>>>>

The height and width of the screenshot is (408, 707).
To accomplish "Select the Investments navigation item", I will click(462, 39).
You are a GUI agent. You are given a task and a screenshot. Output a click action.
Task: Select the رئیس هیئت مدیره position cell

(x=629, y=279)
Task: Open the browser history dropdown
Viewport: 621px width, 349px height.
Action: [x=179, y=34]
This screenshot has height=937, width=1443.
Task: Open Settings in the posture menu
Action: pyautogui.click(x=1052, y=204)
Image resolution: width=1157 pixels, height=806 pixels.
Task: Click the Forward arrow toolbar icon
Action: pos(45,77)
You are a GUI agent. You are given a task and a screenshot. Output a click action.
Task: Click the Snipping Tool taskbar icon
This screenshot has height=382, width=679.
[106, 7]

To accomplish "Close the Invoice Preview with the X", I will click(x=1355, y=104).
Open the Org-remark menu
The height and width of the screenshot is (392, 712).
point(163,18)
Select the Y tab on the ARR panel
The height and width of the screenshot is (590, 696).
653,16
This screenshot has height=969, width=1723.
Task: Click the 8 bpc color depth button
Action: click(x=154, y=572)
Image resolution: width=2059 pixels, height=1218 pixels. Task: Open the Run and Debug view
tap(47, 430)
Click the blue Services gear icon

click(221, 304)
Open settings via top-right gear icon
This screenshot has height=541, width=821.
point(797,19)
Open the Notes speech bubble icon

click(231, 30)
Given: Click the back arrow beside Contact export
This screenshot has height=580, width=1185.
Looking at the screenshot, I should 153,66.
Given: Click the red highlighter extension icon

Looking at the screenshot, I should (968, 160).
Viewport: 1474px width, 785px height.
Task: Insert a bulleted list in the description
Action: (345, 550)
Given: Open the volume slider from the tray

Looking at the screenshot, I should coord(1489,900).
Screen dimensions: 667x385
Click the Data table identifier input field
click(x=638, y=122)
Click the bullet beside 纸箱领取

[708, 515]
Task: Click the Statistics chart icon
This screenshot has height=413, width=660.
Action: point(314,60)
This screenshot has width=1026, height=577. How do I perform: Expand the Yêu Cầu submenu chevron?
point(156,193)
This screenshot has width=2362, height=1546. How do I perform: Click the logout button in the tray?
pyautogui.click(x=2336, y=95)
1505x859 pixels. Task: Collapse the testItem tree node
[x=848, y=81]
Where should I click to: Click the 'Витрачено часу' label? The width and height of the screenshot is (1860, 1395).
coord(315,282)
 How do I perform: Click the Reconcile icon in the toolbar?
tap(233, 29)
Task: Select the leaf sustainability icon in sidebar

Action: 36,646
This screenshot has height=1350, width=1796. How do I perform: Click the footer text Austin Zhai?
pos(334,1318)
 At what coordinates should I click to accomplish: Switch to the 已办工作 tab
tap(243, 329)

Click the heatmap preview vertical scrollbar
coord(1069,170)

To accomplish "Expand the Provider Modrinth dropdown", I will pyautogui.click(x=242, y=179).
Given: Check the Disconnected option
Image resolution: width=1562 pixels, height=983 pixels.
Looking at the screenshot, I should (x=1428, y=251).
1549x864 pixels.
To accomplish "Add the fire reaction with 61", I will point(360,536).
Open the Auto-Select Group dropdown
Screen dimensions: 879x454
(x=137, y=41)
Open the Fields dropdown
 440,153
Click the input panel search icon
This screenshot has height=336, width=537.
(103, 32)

<<<<

Each entry above has to be transcribed exactly as it appears.

> _RESULT FOR THIS TASK_:
The height and width of the screenshot is (408, 707).
To accomplish "Select the Investments navigation item", I will click(462, 39).
You are a GUI agent. You are given a task and a screenshot. Output a click action.
Task: Select the رئیس هیئت مدیره position cell

(x=629, y=279)
Task: Open the browser history dropdown
Viewport: 621px width, 349px height.
Action: [x=179, y=34]
This screenshot has height=937, width=1443.
Task: Open Settings in the posture menu
Action: pyautogui.click(x=1052, y=204)
Image resolution: width=1157 pixels, height=806 pixels.
Task: Click the Forward arrow toolbar icon
Action: pos(45,77)
You are a GUI agent. You are given a task and a screenshot. Output a click action.
Task: Click the Snipping Tool taskbar icon
This screenshot has height=382, width=679.
[106, 7]

To accomplish "Close the Invoice Preview with the X", I will click(x=1355, y=104).
Open the Org-remark menu
The height and width of the screenshot is (392, 712).
point(163,18)
Select the Y tab on the ARR panel
The height and width of the screenshot is (590, 696).
653,16
This screenshot has height=969, width=1723.
Task: Click the 8 bpc color depth button
Action: click(x=154, y=572)
Image resolution: width=2059 pixels, height=1218 pixels. Task: Open the Run and Debug view
tap(47, 430)
Click the blue Services gear icon

click(221, 304)
Open settings via top-right gear icon
This screenshot has height=541, width=821.
point(797,19)
Open the Notes speech bubble icon

click(231, 30)
Given: Click the back arrow beside Contact export
This screenshot has height=580, width=1185.
Looking at the screenshot, I should 153,66.
Given: Click the red highlighter extension icon

Looking at the screenshot, I should (968, 160).
Viewport: 1474px width, 785px height.
Task: Insert a bulleted list in the description
Action: (345, 550)
Given: Open the volume slider from the tray

Looking at the screenshot, I should coord(1489,900).
Screen dimensions: 667x385
Click the Data table identifier input field
click(x=638, y=122)
Click the bullet beside 纸箱领取

[708, 515]
Task: Click the Statistics chart icon
This screenshot has height=413, width=660.
Action: point(314,60)
This screenshot has width=1026, height=577. How do I perform: Expand the Yêu Cầu submenu chevron?
point(156,193)
This screenshot has width=2362, height=1546. How do I perform: Click the logout button in the tray?
pyautogui.click(x=2336, y=95)
1505x859 pixels. Task: Collapse the testItem tree node
[x=848, y=81]
Where should I click to: Click the 'Витрачено часу' label? The width and height of the screenshot is (1860, 1395).
coord(315,282)
 How do I perform: Click the Reconcile icon in the toolbar?
tap(233, 29)
Task: Select the leaf sustainability icon in sidebar

Action: 36,646
This screenshot has height=1350, width=1796. How do I perform: Click the footer text Austin Zhai?
pos(334,1318)
 At what coordinates should I click to accomplish: Switch to the 已办工作 tab
tap(243, 329)

Click the heatmap preview vertical scrollbar
coord(1069,170)

To accomplish "Expand the Provider Modrinth dropdown", I will pyautogui.click(x=242, y=179).
Given: Check the Disconnected option
Image resolution: width=1562 pixels, height=983 pixels.
Looking at the screenshot, I should (x=1428, y=251).
1549x864 pixels.
To accomplish "Add the fire reaction with 61", I will point(360,536).
Open the Auto-Select Group dropdown
Screen dimensions: 879x454
(x=137, y=41)
Open the Fields dropdown
 440,153
Click the input panel search icon
This screenshot has height=336, width=537.
(103, 32)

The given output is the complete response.